Yuta Mizuno, Mohammad Ali, Tamiki Komatsuzaki
TL;DR
The paper tackles enumerating all optimal or constraint-satisfying solutions in combinatorial problems by leveraging Ising machines as solution samplers. It introduces stopping criteria rooted in coupon-collector theory and formalizes energy-ordered fair and cost-ordered fair samplers, providing theoretical bounds that ensure the probability of incomplete enumeration is at most $\epsilon$. Two algorithms are developed: Algorithm 1 for constraint satisfaction and Algorithm 2 for combinatorial optimization, each with provable guarantees and practical stopping rules; the latter maintains provisional optima and uses a subroutine to enumerate feasible solutions at a given cost. A numerical demonstration on maximum clique enumeration with simulated annealing shows competitive computation times against a branch-and-bound baseline on dense graphs, though sampler fairness can vary in practice; results indicate significant potential for fast, enumeration-enabled decision-making in real-world problems. The work highlights both the benefits and limitations of sampling-based enumeration and points to future directions, such as using alternative samplers with guaranteed fairness and integrating Boltzmann-like sampling to broaden applicability.
Abstract
Combinatorial problems such as combinatorial optimization and constraint satisfaction problems arise in decision-making across various fields of science and technology. In real-world applications, when multiple optimal or constraint-satisfying solutions exist, enumerating all these solutions is often desirable, as it provides flexibility in decision-making. However, combinatorial problems and their enumeration versions pose significant computational challenges due to combinatorial explosion.

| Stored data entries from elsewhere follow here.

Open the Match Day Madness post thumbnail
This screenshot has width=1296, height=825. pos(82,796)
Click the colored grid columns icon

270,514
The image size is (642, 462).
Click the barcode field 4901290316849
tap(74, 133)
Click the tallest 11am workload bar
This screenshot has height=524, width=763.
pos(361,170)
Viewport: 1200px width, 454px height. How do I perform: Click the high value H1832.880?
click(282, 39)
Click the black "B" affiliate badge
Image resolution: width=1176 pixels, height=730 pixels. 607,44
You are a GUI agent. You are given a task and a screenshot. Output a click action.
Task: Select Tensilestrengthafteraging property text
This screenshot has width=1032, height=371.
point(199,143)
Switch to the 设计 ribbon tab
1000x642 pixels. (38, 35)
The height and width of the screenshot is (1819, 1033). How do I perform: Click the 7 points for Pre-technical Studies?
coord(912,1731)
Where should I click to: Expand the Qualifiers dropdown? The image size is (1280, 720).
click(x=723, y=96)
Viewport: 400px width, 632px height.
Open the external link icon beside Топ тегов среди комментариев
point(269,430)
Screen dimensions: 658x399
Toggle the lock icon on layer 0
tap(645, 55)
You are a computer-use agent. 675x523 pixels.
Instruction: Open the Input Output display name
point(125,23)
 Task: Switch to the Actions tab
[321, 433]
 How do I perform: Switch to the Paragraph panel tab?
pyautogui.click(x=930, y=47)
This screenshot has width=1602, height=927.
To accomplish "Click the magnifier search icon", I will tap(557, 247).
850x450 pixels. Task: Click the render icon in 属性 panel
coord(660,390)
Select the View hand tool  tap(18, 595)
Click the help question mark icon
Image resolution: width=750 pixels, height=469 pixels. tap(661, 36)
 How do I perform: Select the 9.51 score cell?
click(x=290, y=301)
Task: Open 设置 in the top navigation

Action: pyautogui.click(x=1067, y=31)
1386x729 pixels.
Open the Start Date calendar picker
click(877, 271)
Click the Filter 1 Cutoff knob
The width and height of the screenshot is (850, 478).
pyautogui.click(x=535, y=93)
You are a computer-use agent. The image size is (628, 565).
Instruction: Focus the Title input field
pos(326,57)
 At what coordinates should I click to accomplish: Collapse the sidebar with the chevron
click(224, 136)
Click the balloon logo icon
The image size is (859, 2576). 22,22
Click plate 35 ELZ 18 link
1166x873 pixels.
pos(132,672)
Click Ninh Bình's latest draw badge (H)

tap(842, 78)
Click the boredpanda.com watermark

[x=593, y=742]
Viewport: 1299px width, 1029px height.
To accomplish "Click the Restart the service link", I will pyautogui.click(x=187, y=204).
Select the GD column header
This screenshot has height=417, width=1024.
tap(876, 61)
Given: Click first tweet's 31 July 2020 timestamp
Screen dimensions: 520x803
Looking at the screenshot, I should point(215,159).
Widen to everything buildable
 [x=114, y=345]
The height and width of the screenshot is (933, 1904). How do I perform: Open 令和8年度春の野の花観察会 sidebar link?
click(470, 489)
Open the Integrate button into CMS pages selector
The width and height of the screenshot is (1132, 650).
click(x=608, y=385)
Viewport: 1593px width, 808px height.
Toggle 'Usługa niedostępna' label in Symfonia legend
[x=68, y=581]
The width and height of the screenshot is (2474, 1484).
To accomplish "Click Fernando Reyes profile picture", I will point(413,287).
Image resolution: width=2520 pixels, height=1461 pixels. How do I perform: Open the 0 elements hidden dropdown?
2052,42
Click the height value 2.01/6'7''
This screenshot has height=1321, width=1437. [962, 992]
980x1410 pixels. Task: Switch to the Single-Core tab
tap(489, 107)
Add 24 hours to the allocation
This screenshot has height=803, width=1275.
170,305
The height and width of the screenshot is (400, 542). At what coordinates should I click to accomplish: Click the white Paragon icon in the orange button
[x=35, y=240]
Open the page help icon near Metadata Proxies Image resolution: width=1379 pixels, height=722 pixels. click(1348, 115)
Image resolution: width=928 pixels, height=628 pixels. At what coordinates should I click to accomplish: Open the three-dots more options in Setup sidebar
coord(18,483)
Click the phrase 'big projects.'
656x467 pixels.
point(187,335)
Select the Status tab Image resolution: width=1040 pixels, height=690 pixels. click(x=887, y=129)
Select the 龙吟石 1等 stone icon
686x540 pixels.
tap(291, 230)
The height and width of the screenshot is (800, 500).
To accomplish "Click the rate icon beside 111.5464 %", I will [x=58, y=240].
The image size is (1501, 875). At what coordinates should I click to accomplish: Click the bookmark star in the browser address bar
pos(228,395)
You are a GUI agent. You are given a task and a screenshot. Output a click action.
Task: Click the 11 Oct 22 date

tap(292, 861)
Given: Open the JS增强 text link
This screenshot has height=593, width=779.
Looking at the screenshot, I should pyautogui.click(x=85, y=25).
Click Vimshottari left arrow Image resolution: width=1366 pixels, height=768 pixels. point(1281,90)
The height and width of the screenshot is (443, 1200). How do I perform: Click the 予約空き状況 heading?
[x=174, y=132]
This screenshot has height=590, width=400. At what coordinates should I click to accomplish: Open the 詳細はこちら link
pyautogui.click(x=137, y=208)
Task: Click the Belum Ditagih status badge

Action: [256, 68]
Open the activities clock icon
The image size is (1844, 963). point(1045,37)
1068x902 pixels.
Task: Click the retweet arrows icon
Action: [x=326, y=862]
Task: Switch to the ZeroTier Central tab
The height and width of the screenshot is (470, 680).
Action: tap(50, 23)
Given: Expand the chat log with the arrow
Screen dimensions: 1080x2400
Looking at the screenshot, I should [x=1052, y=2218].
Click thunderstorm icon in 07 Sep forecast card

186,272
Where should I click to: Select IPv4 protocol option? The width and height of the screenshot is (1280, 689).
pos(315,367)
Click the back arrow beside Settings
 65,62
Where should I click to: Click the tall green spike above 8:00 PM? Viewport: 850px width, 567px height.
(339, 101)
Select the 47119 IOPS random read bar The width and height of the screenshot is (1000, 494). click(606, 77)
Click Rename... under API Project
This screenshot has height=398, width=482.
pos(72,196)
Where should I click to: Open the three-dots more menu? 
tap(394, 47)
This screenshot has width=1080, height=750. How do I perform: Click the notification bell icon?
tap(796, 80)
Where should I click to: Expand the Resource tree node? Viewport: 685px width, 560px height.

To address these challenges, we propose enumeration algorithms for combinatorial optimization and constraint satisfaction problems using Ising machines. Ising machines are specialized devices designed to efficiently solve combinatorial problems by exploring the energy landscape of an Ising model. Ising machines typically sample lower-energy solutions with higher probability. Our enumeration algorithms repeatedly perform such sampling to collect all desirable solutions. The crux of the proposed algorithms lies in their stopping criteria for sampling-based energy landscape exploration, which are derived from probability theory. In particular, the proposed algorithms have theoretical guarantees that the failure probability of enumeration is bounded above by a user-specified value, provided that lower-cost solutions are sampled more frequently and equal-cost solutions are sampled with equal probability. Many physics-based Ising machines are expected to (approximately) satisfy these conditions. As a demonstration, we applied our algorithm using simulated annealing to maximum clique enumeration on random graphs. We found that our algorithm enumerates all maximum cliques in large, dense graphs faster than a conventional branch-and-bound algorithm specifically designed for maximum clique enumeration. These findings underscore the effectiveness and potential of our proposed approach.